Dans Kayishema – Ruzindana, la Chambre de première instance II ne pose pas clairement cette condition de l’indivisibilité mais ne se penche que sur les conditions d’application du Protocole II, et non de l’article 3 commun (§§ 170-172).

On peut remarquer que cette condition de contrôle du territoire, propre au Protocole II, ne figure plus dans les définitions des conflits armés non internationaux des articles 8 d et 8 f du statut de la CPI, qui doivent servir respectivement de référence pour l’application des violations incriminées aux articles 8 c et 8 e.

[65] C’est d’ailleurs la conclusion à laquelle les chambres parviennent dans les affaires étudiées : voir Jugement Akayesu, 1998, § 627 ; Jugement Kayishema – Ruzindana, 1999, § 597 ; Jugement Musema, 2000, §§ 244-258.

[66] Après de longues tergiversations, les premières mises en accusation de membres du FPR devraient avoir lieu à la fin de l’année 2002 (voir supra, note 4).

[67] Cet élément a été rappelé par la Commission préparatoire de la Cour pénale internationale, qui a estimé lors de sa première session que ce lien de connexité était un élément constitutif fondamental de tout crime de guerre (Deuxième rapport de synthèse : PCNICC/1999/WGE/RT.2).

[68] Sur ce point, voir, pour le TPIR : Jugement Kayishema – Ruzindana, 1999, §§ 183-185 ; Jugement Musema, 2000, §§ 259-262 et pour le TPIY : Arrêt Tadic, 1995, § 70 ; Le Procureur c/ Zejnil Delalic et al., IT-96-21-T, Chambre de première instance II, Jugement, 16 novembre 1998, § 193.

[69] Sauf dans une affaire récente (TPIY, Le Procureur c/ Dragoljub Kunarac, Radomir Kovac et Zoran Vukovic, IT-96-23-T et IT-96-23/1-T, Chambre de première instance II, Jugement, 22 février 2001, § 407), où les juges ont indiqué sans plus de développement que « l’article 3 commun pourrait également exiger l’existence d’un lien entre l’auteur et une partie au conflit ».

[70] Ainsi, dans le cas d’Akayesu, qui était bourgmestre, la Chambre de première instance I estime (§ 642) que « [l]a preuve relative au port d'un treillis militaire et d'un fusil n'est pas […] de nature suffisante pour démontrer qu'Akayesu a activement soutenu l'effort de guerre. Au surplus, la Chambre estime que l'assistance limitée que l'accusé a prêtée aux militaires en sa qualité de responsable de la commune ne suffit pas à établir qu'il a activement soutenu l'effort de guerre ». Pour Kayishema – Ruzindana, voir Jugement, 1999, § 619.

[71] Par exemple, dans l’affaire du lynchage d’Essen, trois civils ont été condamnés pour le meurtre de prisonniers de guerre non armés : Cour militaire britannique, Essen, Erich Heyer et six autres, LRTWC, vol. I, pp. 88-92. Une dizaine d’autres procès ont vu des personnes privées condamnées pour des faits de fourniture de poisons pour le meurtre de civils alliés, de réduction en esclavage et de déportation pour travail forcé, de prostitution forcée, de vol et de recel de biens volés, d’appartenance à une organisation criminelle ou encore de pillage et de spoliation de propriétés publiques et privées : pour la référence de ces affaires, voir H. ASCENCIO, E. DECAUX, A. PELLET (dir.), Droit international pénal, Paris, Pédone, 2000, p. 230.

> **Consigne**: Dans le texte extrait, prélevez mot pour mot le passage qui commence par « [70] Ainsi, dans » et se poursuit jusqu'à « Jugement, 1999, § 619. » inclus.

> **Extrait des données**:
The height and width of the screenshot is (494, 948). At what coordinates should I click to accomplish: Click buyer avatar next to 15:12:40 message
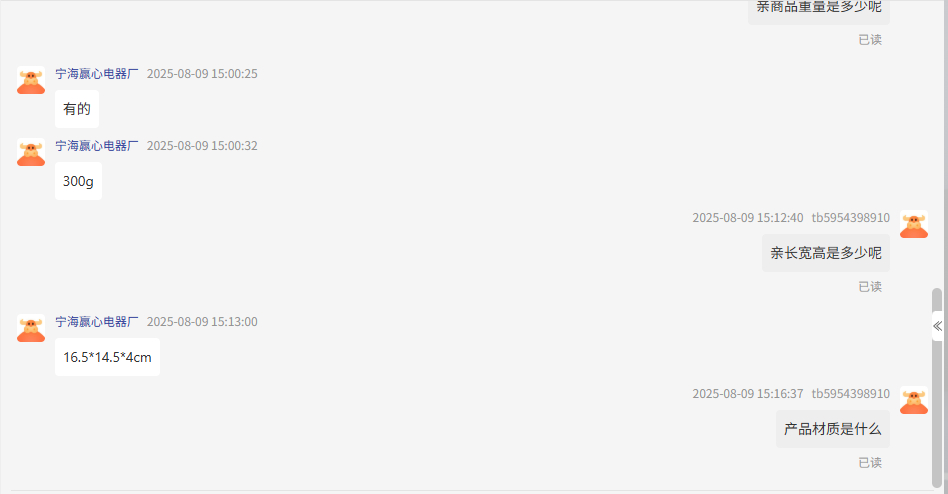pyautogui.click(x=914, y=224)
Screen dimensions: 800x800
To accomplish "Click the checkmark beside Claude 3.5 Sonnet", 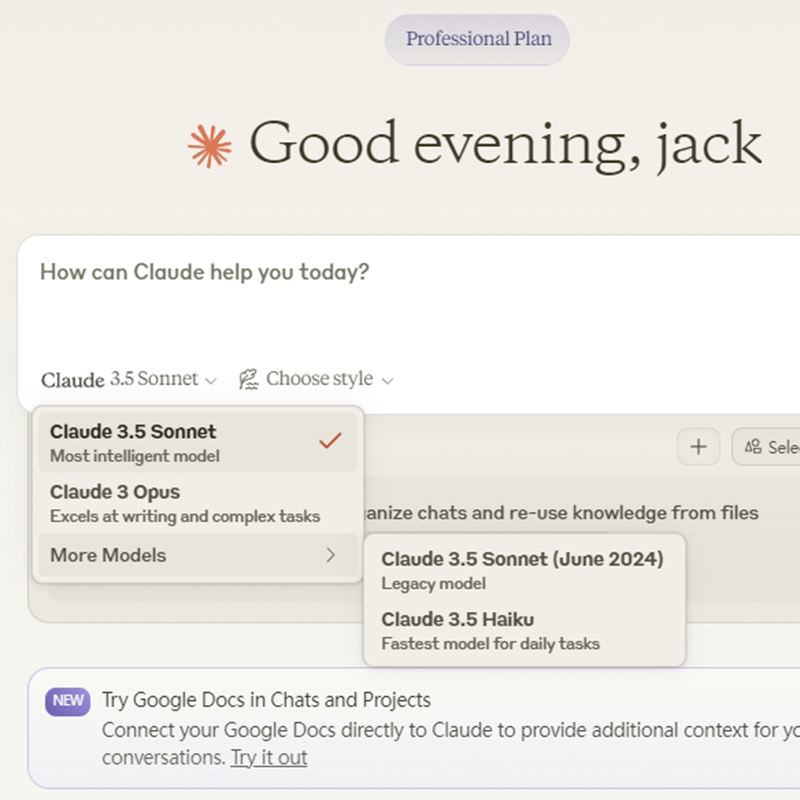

> **Réponse**:
[70] Ainsi, dans le cas d’Akayesu, qui était bourgmestre, la Chambre de première instance I estime (§ 642) que « [l]a preuve relative au port d'un treillis militaire et d'un fusil n'est pas […] de nature suffisante pour démontrer qu'Akayesu a activement soutenu l'effort de guerre. Au surplus, la Chambre estime que l'assistance limitée que l'accusé a prêtée aux militaires en sa qualité de responsable de la commune ne suffit pas à établir qu'il a activement soutenu l'effort de guerre ». Pour Kayishema – Ruzindana, voir Jugement, 1999, § 619.